The Board of Governors does not have unchecked power on postal policy. The Postal Regulatory Commission (PRC), also created in 1970, oversees the USPS, determining compliance with the law and making policy recommendations for the Board of Governors. So the PRC would have to determine whether the USPS could engage in postal banking through its existing authority. In 2008, the PRC upheld that money orders were a core postal service, and in a footnote mused that “stored value cards” (i.e. prepaid debit cards) could be classified in a similar manner. A favorable ruling from the PRC would be critical to postal banking. 

Here, too, the Obama Administration has been asleep at the switch.  The PRC has two vacancies, and currently the panel includes two Republicans (a longtime Republican National Committee official and a former Congressional chief of staff) and one Democrat. Once again, actually appointing nominees would lead to a Democratic majority on the commission.

The Obama Administration has often been criticized for failing to fill executive branch agencies with key appointments in a timely manner. It was understandable for the White House to slow-walk what may have been considered low-priority appointments when Senate Republicans routinely blocked every nominee. But since Senate Majority Leader Harry Reid triggered the nuclear option, nominees only need 50 votes for confirmation, lessening the possibility for obstruction and making the administration’s sluggishness far more frustrating. 

In effect, you have a Republican majority controlling an executive agency under a Democratic president, which happens to be the country’s second-largest civilian employer, behind Walmart. The loss of over 125,000 postal jobs has had a detrimental effect on employment, and the resistance to ideas like postal banking prevents low-wage communities from an alternative to payday lenders, check-cashing stores and other unscrupulous operators. Yet the White House has shown no urgency in reversing the conservative governing ideology at the Postal Service. If nothing else, there’s an economic imperative for the White House to act. They claim to want to reduce inequality through executive action. Postal banking is a major opportunity to do so.

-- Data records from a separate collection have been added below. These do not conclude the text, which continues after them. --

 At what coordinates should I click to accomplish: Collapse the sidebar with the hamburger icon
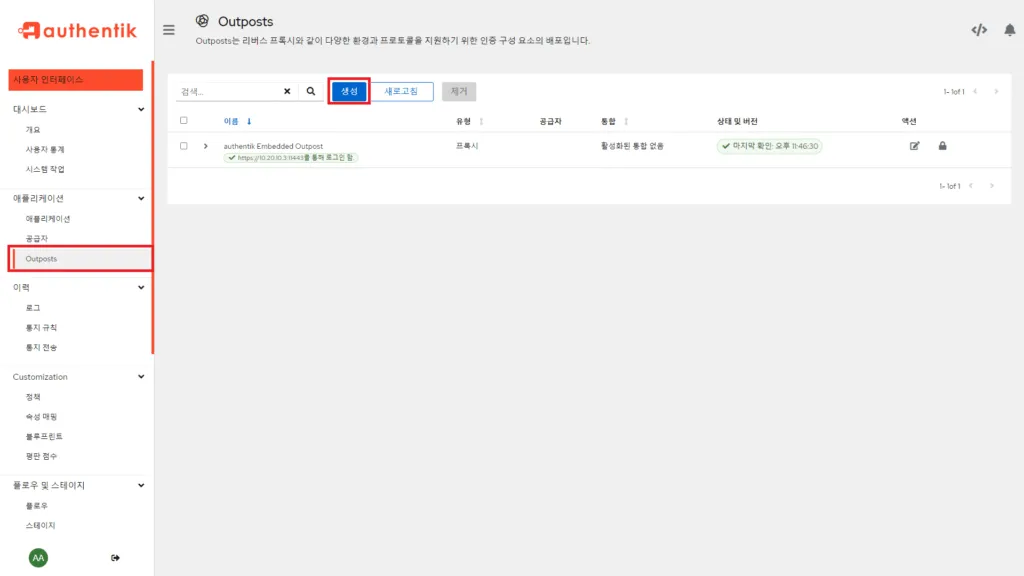[x=169, y=30]
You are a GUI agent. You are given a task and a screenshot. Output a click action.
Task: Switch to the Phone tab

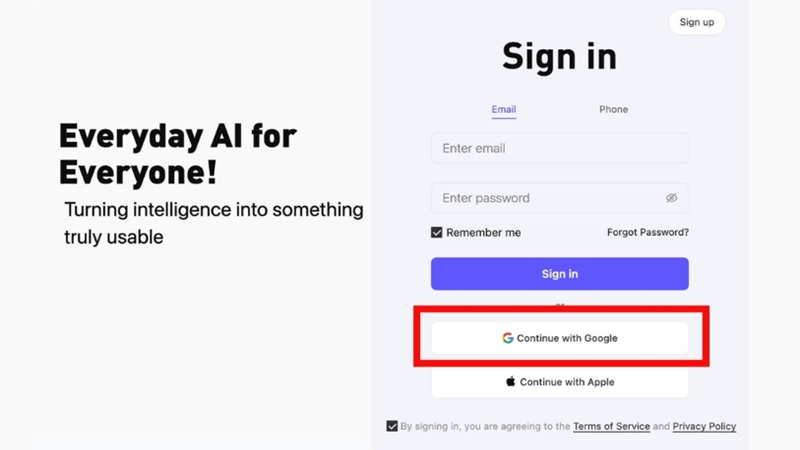613,109
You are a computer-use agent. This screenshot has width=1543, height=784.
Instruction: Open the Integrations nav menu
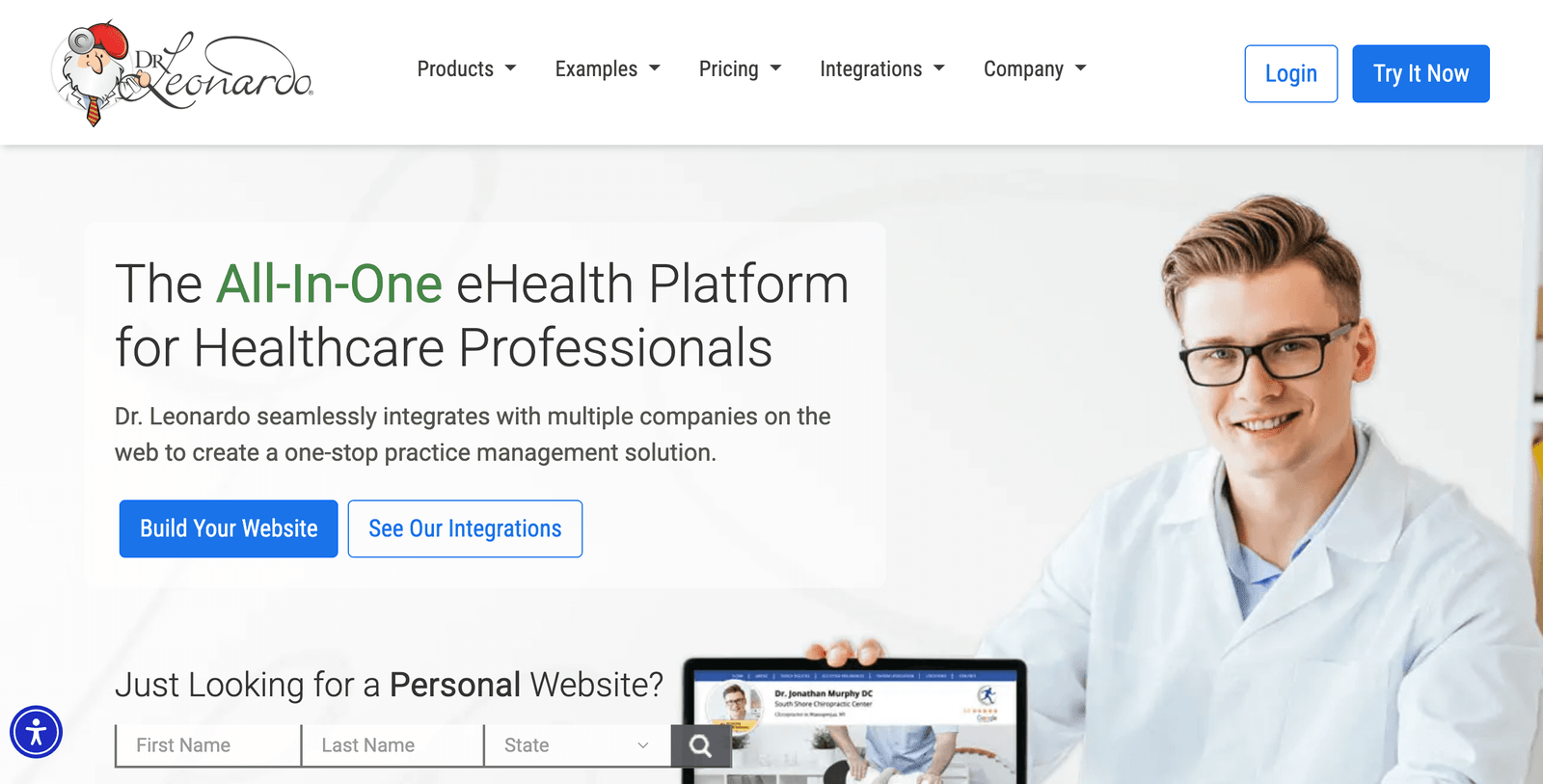point(882,69)
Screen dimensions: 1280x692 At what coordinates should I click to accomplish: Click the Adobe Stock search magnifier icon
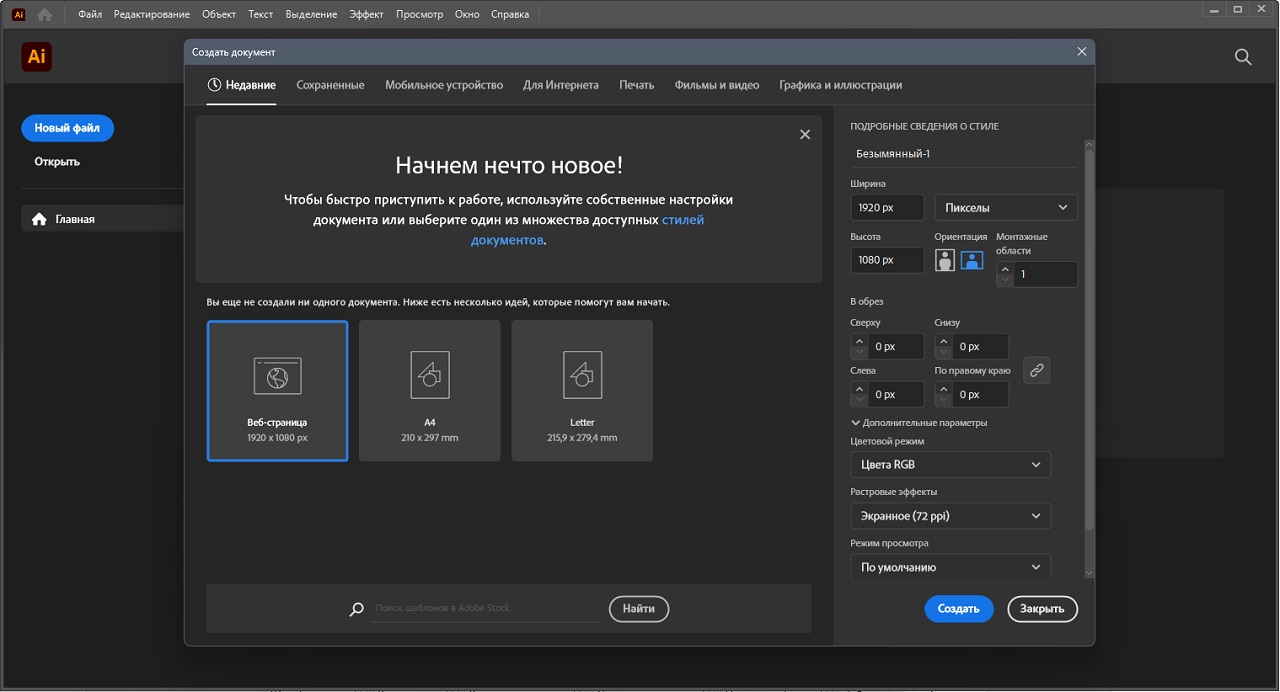[357, 609]
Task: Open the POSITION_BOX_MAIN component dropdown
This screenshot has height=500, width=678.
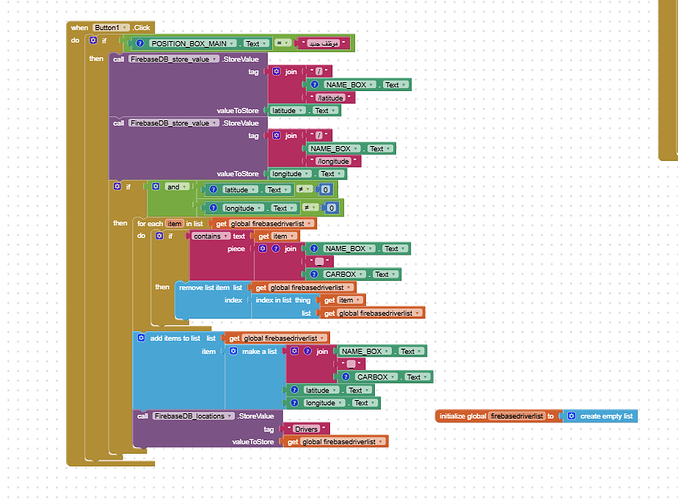Action: pyautogui.click(x=230, y=44)
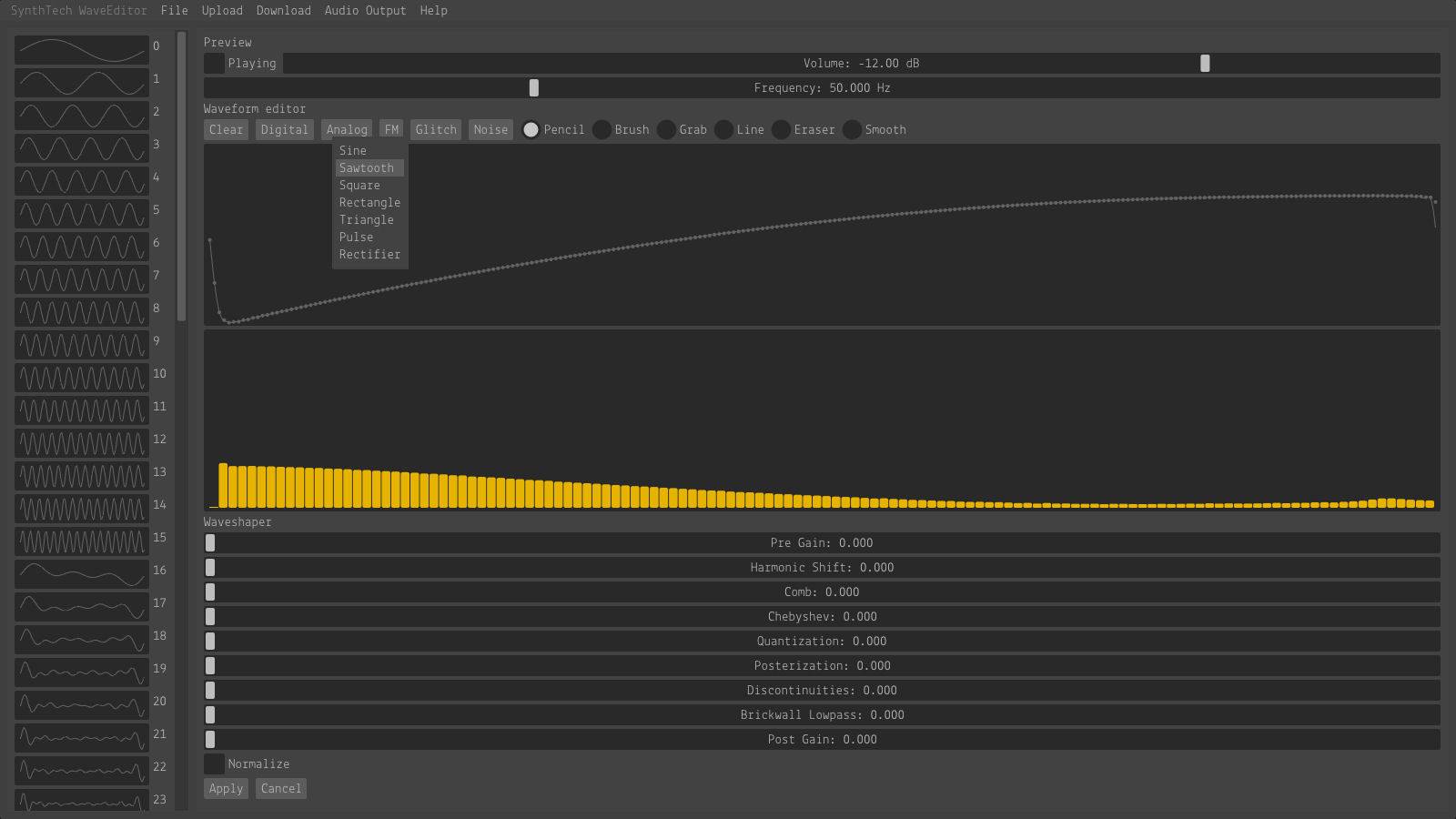This screenshot has height=819, width=1456.
Task: Enable the Normalize checkbox
Action: 214,763
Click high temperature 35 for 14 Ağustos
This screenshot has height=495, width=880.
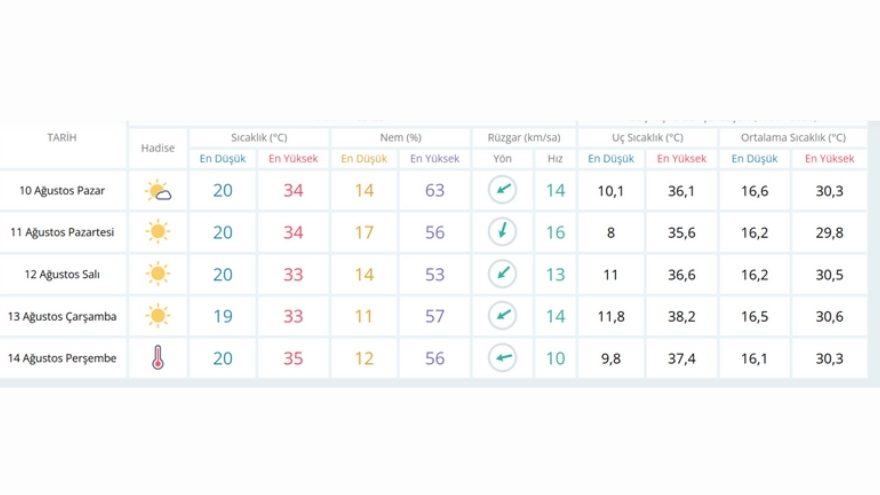point(293,358)
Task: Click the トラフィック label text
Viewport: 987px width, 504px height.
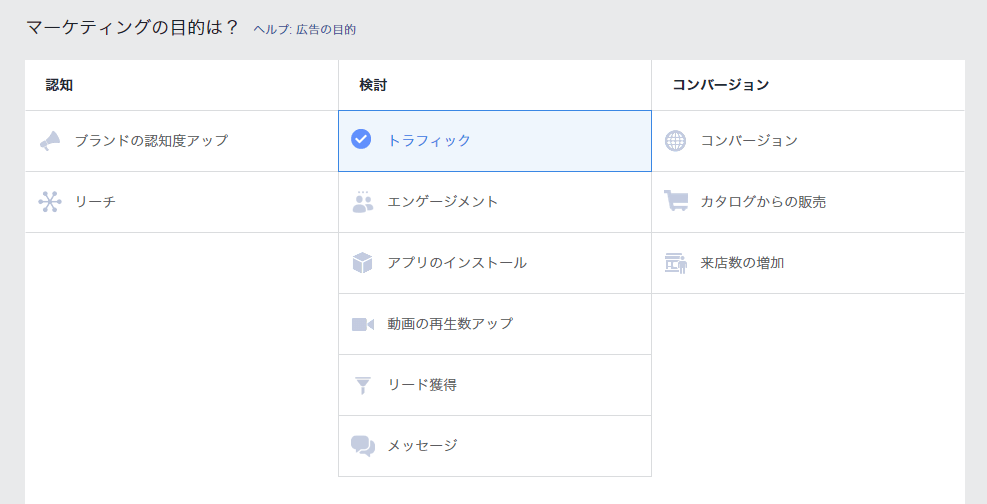Action: click(x=429, y=140)
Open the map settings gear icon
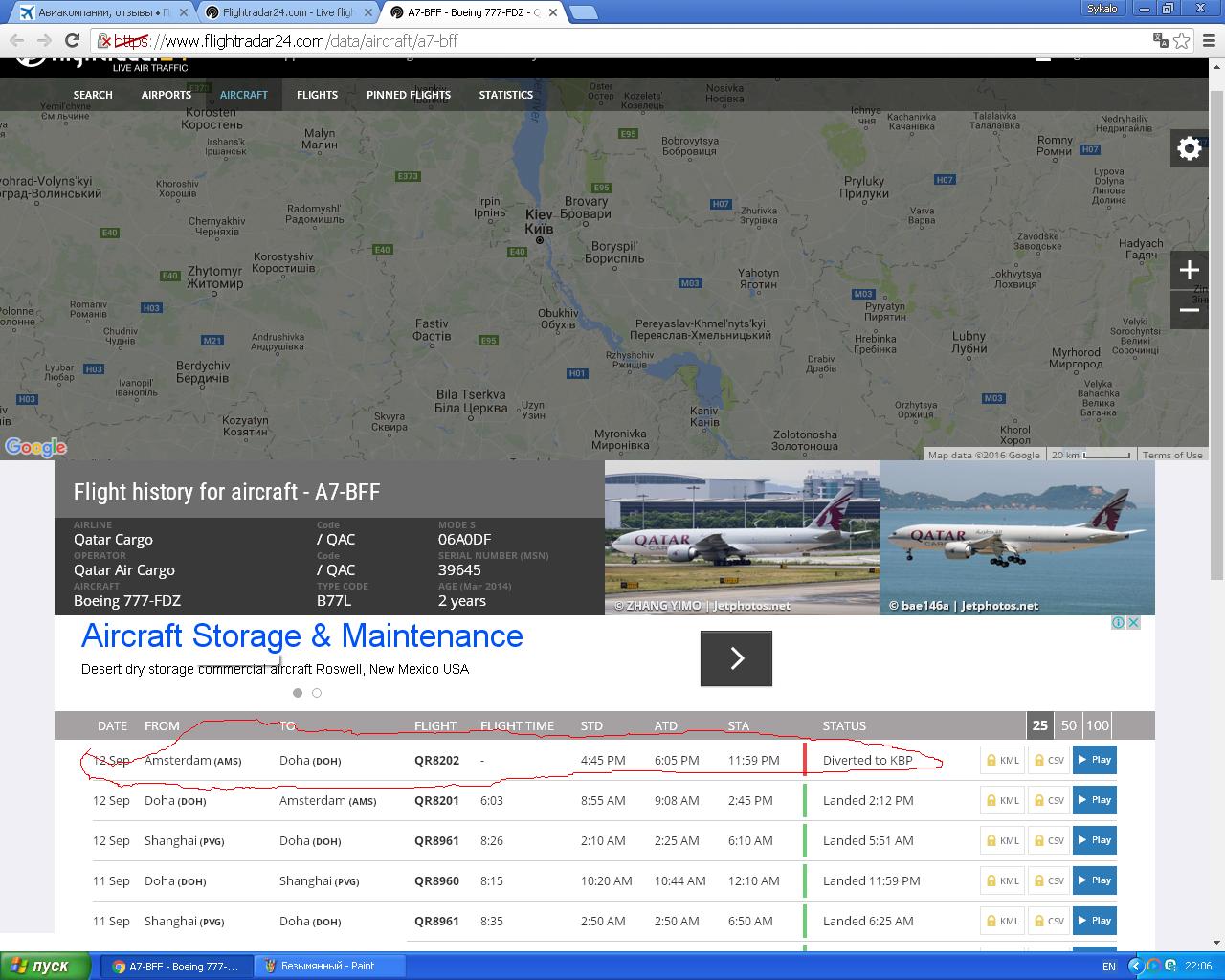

  1. Bipartisan postal reform legislation passed the Senate Homeland Security and Governmental Affairs Committee last week. It both restructures the annual $5.5 billion retiree benefit payment, and repeals a 2006 provision that banned new “non-postal” products, giving more leeway for the USPS to explore postal banking. 

  2. The bill that cleared a Senate committee last week reduces presidential appointees on the Board of Governors from nine to eight, but even in that instance, Obama would still be able to fill enough vacancies to shift the balance of power.